この医療需要の将来推計は、今のところ、当面、二〇二五年、平成三十七年度ごろの医療需要を推計しようと考えております。その現在の状況と将来の姿、これをつなげるところがまさしく計画になっていくわけでありますが、更にその将来の医療需要、すなわち病気がどれだけ出てくるかというものに対して医療機能としてどういうものが必要になるか、これを二次医療圏などごとに推計をしていくと。したがって、患者が将来どうなるかという姿を描きながら、それに対して医療の提供をどういう機能に振り分けていくのかと、そういうことをこのビジョンで示していただこうということにしております。
この地域医療ビジョンを策定するメリットとしましては、地域の住民が地域の医療提供体制が将来どうなっていくかを把握することができるようになること、また、地域医療ビジョンに従って地域の医療提供体制が再構築されることによりまして、地域のそれぞれの実情に応じバランスの取れた医療機能の分化、連携などが推進され、それぞれの疾病ごとの状態に合った適切な医療やリハビリを受けることができるようになるというふうに考えております。

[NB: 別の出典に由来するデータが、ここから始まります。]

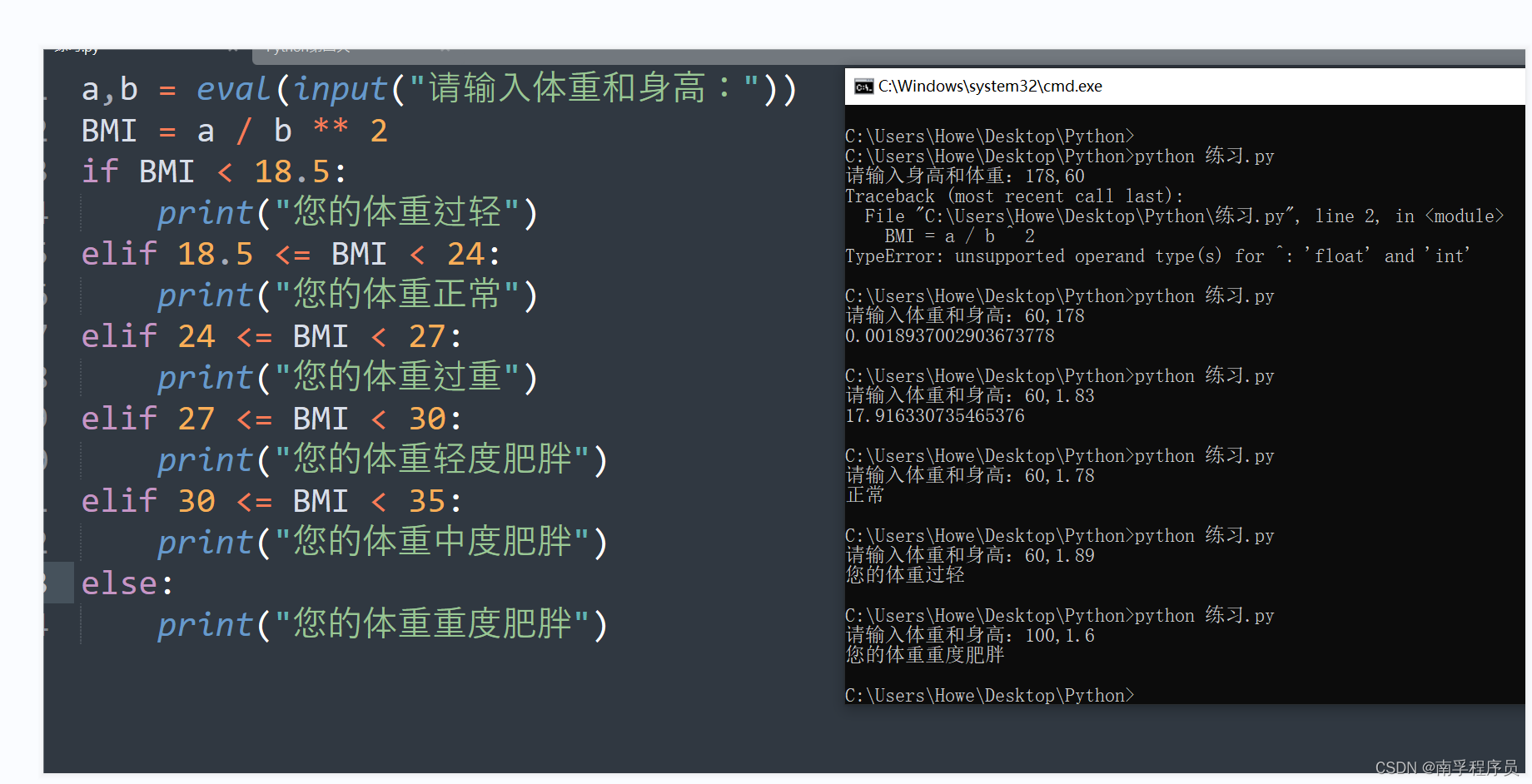Place cursor at the final terminal prompt line
This screenshot has height=784, width=1532.
(x=989, y=695)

また、この地域医療ビジョンの策定スケジュールに関しましては、先ほど申し上げましたように、平成三十七年度を将来の取りあえずの目標の地点としておりますので、国民会議の中でも次期の医療計画で平成三十年度からの医療計画を待たずに前倒しをして策定することが望ましいとされておりますので、報告制度を先ほども申し上げましたように二十六年度中にいただく、それを基にその次のステップとしてビジョンを作っていただく、そのためにはそのガイドラインというものを私どもの方で作らせていただきまして都道府県の方にお示しをしていくと、こういうことを考えておりますので、地域医療ビジョンそのものは平成二十四年度の半ば以降に都道府県で策定していただくというような作業スケジュールになります。

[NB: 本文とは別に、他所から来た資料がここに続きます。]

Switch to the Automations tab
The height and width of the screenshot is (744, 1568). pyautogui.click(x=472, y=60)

また、それに対する支援につきましては、今言いましたように、ビジョンをどうやって作るのかというガイドラインをはっきり提示することや、あるいはそれぞれどのような機能が必要かなどについてもその中で示したいと考えております。また、都道府県職員に対する研修も実施していきたいと考えておりまして、都道府県がその役割を適切に果たしていただけるような必要な支援を行っていきたいと考えております。